Lucy Menssen and Ryann Eddy, a pair of 15-year-old players from Northfield, arrived early to watch Bueckers. Scouting report? "She was great, of course," Eddy said.
Erica Fultz, mother of Stillwater's 6-1 center Mary Fultz, was taking in what would become an 82-52 victory for her favorite team. Asked about the virus, Erica said: "I try not to get all hyped up about it. I think we have to enjoy these opportunities, to watch our kids in sports."
Next door, Amelia Santaniello and her husband, Frank Vascellaro, were watching daughter Francesca play guard with her Holy Angels teammates. They would be heading to WCCO-TV later to co-anchor the 10 p.m. news and Santaniello said: "There is definitely a disconnect between being among fans and being fully involved in a game. … And then, with today a fourth Minnesota case with the virus, you know that's the top story you're going to be detailing to viewers."
That same night, Utah's Rudy Gobert tested positive and the NBA announced it would be shutting down the next day. In Florida, the Orioles were headed from Sarasota to Fort Myers for a night exhibition game and were told to turn around as MLB was deciding to close camps.
The girls' basketball games held on March 12 were a last flicker of resolve to play, before we were catapulted into our year of atrocious boredom at best, and of myocarditis, ventilators and death at COVID-19's vicious worst.
Anyone around during World War II can recall a more unsettling existence in America. And following Sept. 11, 2001, I recall Tom Kelly, a New Jersey guy, recently retired as Twins manager, saying a few months later:
"All of us are distressed by what happened, but my friends in the East … they are hurting out there. They have pain that's not going away."
One year later, we have either pined for normal, or suffered with loss, or both.
Paul Molitor, Hall of Fame baseball player, former Twins manager, had a battle with COVID-19 late last fall that he's reluctant to talk much about for a vintage Molitor reason: "There have been so many people that went through way more than me. … I consider myself to be a fortunate one."
Molitor, 64, tested positive in November, started feeling poorly, was running a fever, but he stayed hunkered down.
"You want to tough it out, right?" he said. "Fortunately, my sister Mary Alice, one of those nurses that is as close as you can get to being a doctor, gave me an Oximeter to test oxygen level and said, 'If it gets below 90, go to the hospital.'"

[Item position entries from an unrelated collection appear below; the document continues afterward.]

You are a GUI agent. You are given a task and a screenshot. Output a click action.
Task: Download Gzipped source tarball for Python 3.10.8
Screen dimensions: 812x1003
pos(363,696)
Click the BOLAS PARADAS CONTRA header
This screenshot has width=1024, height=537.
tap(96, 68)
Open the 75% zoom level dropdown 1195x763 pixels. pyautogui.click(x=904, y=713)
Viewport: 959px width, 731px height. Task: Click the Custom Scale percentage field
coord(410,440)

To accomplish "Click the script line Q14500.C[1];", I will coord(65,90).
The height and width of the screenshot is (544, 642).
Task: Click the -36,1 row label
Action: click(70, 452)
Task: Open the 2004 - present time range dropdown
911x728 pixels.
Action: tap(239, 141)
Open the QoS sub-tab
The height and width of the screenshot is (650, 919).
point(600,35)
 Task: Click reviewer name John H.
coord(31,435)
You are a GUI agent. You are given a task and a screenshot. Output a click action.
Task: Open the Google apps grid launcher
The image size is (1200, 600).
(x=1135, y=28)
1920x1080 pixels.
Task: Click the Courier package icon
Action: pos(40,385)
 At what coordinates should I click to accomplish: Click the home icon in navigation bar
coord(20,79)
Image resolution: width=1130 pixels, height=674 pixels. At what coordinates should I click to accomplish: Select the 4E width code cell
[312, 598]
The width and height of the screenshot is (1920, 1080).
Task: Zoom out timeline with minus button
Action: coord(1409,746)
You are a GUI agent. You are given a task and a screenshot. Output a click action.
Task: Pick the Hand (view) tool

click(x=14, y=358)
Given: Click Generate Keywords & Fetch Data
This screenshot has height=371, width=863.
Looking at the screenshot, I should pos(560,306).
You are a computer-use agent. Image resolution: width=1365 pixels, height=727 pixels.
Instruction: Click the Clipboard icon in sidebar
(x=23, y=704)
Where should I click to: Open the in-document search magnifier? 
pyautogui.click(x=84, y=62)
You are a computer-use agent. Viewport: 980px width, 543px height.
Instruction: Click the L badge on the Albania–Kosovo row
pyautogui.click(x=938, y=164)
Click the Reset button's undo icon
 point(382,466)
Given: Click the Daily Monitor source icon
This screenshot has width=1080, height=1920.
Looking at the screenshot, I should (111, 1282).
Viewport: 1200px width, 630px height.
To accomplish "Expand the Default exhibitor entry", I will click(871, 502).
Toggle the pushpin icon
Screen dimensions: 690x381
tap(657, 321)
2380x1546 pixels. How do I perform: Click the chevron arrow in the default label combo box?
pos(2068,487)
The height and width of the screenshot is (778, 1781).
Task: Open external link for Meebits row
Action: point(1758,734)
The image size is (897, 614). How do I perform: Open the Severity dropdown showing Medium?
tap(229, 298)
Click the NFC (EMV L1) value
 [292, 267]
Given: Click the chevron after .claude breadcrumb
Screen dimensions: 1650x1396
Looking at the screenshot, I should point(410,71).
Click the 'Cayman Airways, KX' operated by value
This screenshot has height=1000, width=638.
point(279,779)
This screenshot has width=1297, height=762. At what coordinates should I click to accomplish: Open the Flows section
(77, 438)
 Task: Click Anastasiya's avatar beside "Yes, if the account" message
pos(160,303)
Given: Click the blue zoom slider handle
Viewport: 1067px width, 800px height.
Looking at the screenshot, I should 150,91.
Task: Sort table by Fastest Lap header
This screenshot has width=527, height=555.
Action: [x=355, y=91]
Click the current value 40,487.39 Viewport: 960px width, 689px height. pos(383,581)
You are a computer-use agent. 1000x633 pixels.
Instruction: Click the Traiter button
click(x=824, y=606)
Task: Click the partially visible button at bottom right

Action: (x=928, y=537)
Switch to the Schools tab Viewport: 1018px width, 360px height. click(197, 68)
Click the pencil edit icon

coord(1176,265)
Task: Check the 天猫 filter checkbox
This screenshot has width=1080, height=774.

When Molitor's oxygen fell to 86, he went to the University of Minnesota hospitals. "It seems like people either get better or worse at that point," he said. "I know some people who didn't make it.
"I was put on oxygen, some medication, was there five days, and then I got out. It takes awhile to feel like yourself again, but considering the real picture, it wasn't that much."
Molitor paused a moment and said, "It does give you an appreciation for the challenge this thing presents to us."
A challenge taken on by enough people that, on Friday, exactly a year after we shut down sports and much of life, enough Minnesota restrictions were softened to show a light of normalcy down there at the end of our tunnel.